Turnover index of accommodation and food service enterprises
Data on the turnover index of accommodation and food service enterprise are used in the estimation of development of services sector.
Services turnover is an income from the provision of services, excluding value added tax. Services turnover index characterizes development of the sector by quarters and months.
Concepts and definitions
Turnover index [services]
Turnover index an is indicator which shows turnover changes during a reference period, in comparison with base period. It is expressed as per cent.
Turnover index at current prices shows turnover changes in the corresponding period, when turnover was at prices of the period.
Turnover index against previous period (month or quarter) characterizes the turnover changes within the corresponding period (quarter). This indicator is essentially influenced by the factors of seasonal and calendar character. As a typical example enterprise turnover increase in the 2nd and 3rd quarter in air passenger transport, activity of hotels and camp-sites, services of travel agencies and tour operators can be mentioned here.
Turnover index against corresponding period of previous year shows the turnover changes within 12 months or 4 quarters. For example, turnover changes in the 4th of 2015 over the 4th quarter of 2014. This indicator is used for the calculation of Gross Domestic Product in macroeconomic analysis.
Turnover index over average monthly (quarterly) turnover of 2015 shows changes of turnover of corresponding period compared to average monthly (quarterly) turnover of 2015.
Index is a numeral indicator, which indicates consecutive changes of some social or economic phenomenon as percent.
It is comparison indicator of one phenomenon in two stages.
Data collection and statistical processing
Survey method and data source
Data are obtained conducting full-scope survey and data are collected from:
- CSB monthly questionnaires 2-turnover "Survey on Turnover";
- for data imputation information from Value Added Tax declaration from State Revenue Service are used.
Economically active enterprises and farms, which are economically active during the reference year and main sector of which, according to Statistical Classification of Economic Activities, Rev. 2, correspond to division 55 and 56 of section I "Accommodation and food service activities".

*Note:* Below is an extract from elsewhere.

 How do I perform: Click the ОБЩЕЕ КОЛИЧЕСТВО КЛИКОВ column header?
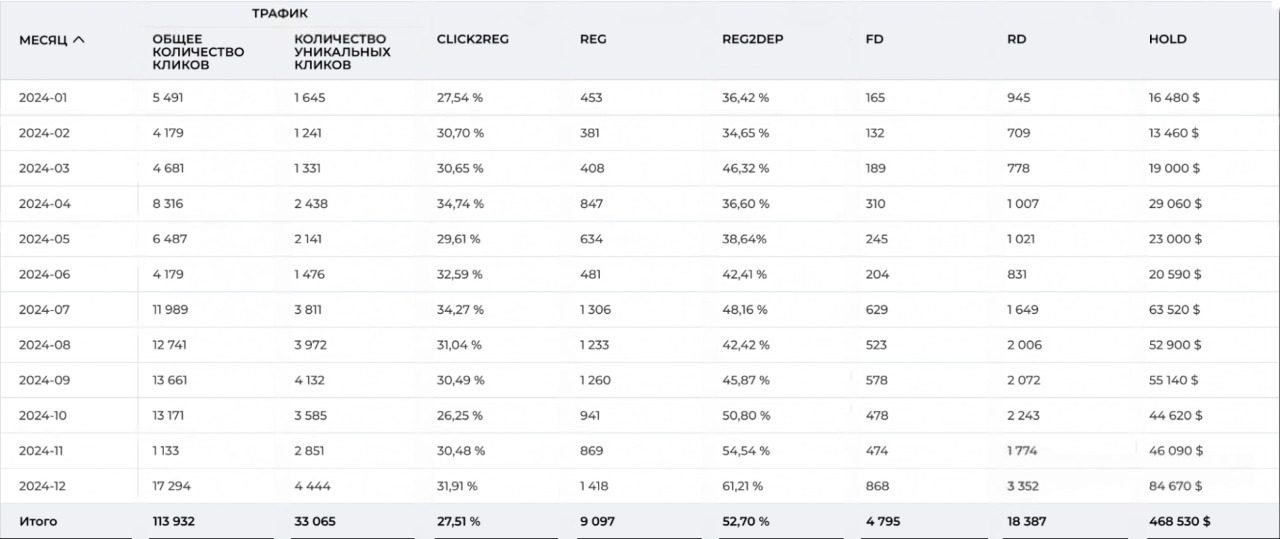pos(197,52)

Services sectors exclude budgetary institutions (e.g., in health and education) and from 2015 excludes companies controlled and financed by public bodies. Survey population is regularly supplemented with new enterprises.
|Year||Number of surveyed enterprises|
Indices are calculated as non-adjusted, seasonally adjusted and calendar adjusted data.
Calendar and seasonal adjustment
A time series is a sequence of observations collected at regular time intervals, for example, a monthly time series. It characterises indicator changes or development thereof. Seasonality and calendar effects are present in a large number of economic time series.
Seasonality or seasonal fluctuations of time series mean those movements, which recur with similar intensity in the same season each year. For example, each year Christmas shopping time can be observed in time series reflecting retail sales statistics. Change of seasons, social habits and influence of institutional factors are among the main causes of seasonality.
The calendar effects cover influence of calendar on time series. It is impact left by differing number of working days (or Mondays, Tuesdays and other days of the week) in months on changes of indicator. For example, number of working days differing among the months may affect goods produced time series.
When the time series are influenced by seasonality or calendar effects, it may be difficult to get clear understanding on indicator changes over the time. Seasonal adjustment is made to eliminate seasonal fluctuations and calendar effects in time series.
As a result seasonally adjusted time series, from which seasonality and calendar effects have been removed, are produced. It means that seasonally adjusted time series provide an estimate for what is “new” in the series, for example turning points in trends, business cycle or irregular component. Moreover seasonal adjustment results in calendar adjusted time series, in which calendar effects or varying number of working days in months has been eliminated. Specifics of seasonally adjusted statistics allows improving data comparability over time:
- Seasonally adjusted time series do not contain seasonal fluctuations and calendar effects, thus it is possible to compare, for example, data on the current month with the previous month's data.
- Calendar adjusted time series are not influenced by calendar effects and are used to compare, for example, statistics on current month with the data on corresponding month of the previous year.
The seasonal adjustment is made taking into account seasonal adjustment guidelines developed by the European Statistical System.
Data are revised due to provisional information update, update of kind of activity of enterprise, seasonal adjustment and methodological changes. Revision is carried out in the next publishing period. Non-adjusted data are revised for previous two months, but seasonally and calendar adjusted data – in all previously published data row.
Data are collected and published in compliance with Statistical Classification of Economic Activities in the European Community (NACE Rev. 2).